5. Concurrent malignancy within 5 years prior to entry other than adequately treated
cervical carcinoma-in-situ, localized squamous cell cancer of the skin, basal cell
carcinoma, prostate cancer under active surveillance, prostate cancer that has
undergone definitive treatment, ductal carcinoma in situ of the breast, or < T1
urothelial carcinoma.

6. Active infection requiring intravenous therapy within 2 weeks prior to entry.

7. Active HIV, hepatitis B or hepatitis C virus. or

1. Patients infected with the HIV virus will be eligible if their CD4 count is > 350
cells/mm3 and the patient is on anti-retroviral therapy with an HIV viral load
that is below the level of detection.

2. Active hepatitis B or C. HBV carriers without active disease (HBV DNA titer <
1000 cps/mL or 200 IU/mL), or cured Hepatitis C (negative HCV RNA test) may be
enrolled. For patients with hepatocellular carcinoma, patient with chronic
infections with hepatitis C virus (treated or untreated); and patients with
hepatitis B virus who were treated with antiviral therapy and who had a HBV viral
load less than 200 IU/mL may also be enrolled.

8. Active tuberculosis

9. Anticancer therapy or radiation therapy within 5 half-lives or 4 weeks (whichever is
shorter) prior to study entry; Palliative radiotherapy to a single area of metastasis
is within 2 weeks prior to study entry.

10. Prior treatment with drugs in the same class.

11. Major surgery within 4 weeks prior to study entry; minor surgery within 2 weeks prior
to study entry.

12. Allergy to study drug or components of its formulation.

13. No history of a Grade 3-4 allergic reaction to treatment with another monoclonal
antibody.

14. Pregnant or breast-feeding females.

15. Women of childbearing potential who do not consent to use two highly effective methods
of birth control (including one barrier method) during treatment and for an additional
5 half lives after the last administration of study drug.

16. Men with a partner of childbearing potential who do not consent to use two highly
effective methods of birth control (including one barrier method) during treatment and
for an additional 5 half lives after the last administration of study drug.

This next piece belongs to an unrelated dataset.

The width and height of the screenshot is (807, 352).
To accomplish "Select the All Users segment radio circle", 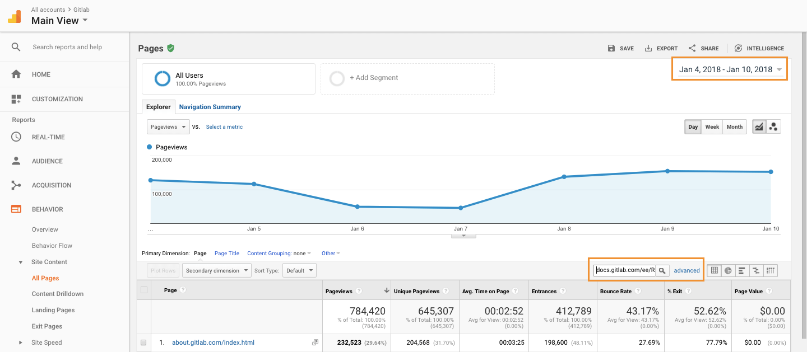I will 162,78.
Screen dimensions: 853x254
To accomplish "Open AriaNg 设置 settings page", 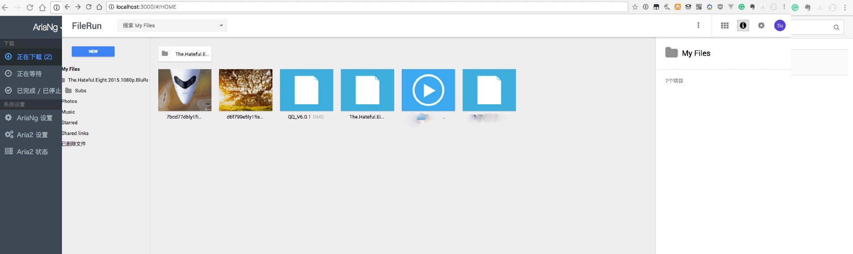I will click(x=34, y=118).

17. Any condition that the investigator or primary physician believes may not be
appropriate for participating the study.

18. Live virus vaccine within 30 days prior to study entry.

19. Active autoimmune disease or history of autoimmune disease requiring systemic therapy
within 2 years prior to entry except hypothyroidism, vitiligo, Grave's disease,
Hashimoto's disease, or Type I diabetes.

20. History of Grade 3-4 immune-related adverse events or immune-related adverse events
requiring discontinuation of prior therapies.

21. Use of systemic corticosteroids in a dose equivalent to > 10 mg/d of prednisone or
other immunosuppressive agent within 2 weeks prior to entry; Use of inhaled, topical,
or ophthalmological steroids are allowed. Short term (< 30 days) uses of
corticosteroids at doses equivalent to > 10 mg/d of prednisone (e.g., pre-medication
for IV contrast) is allowed.

22. Prior allogeneic stem cell, bone marrow, or solid organ transplant.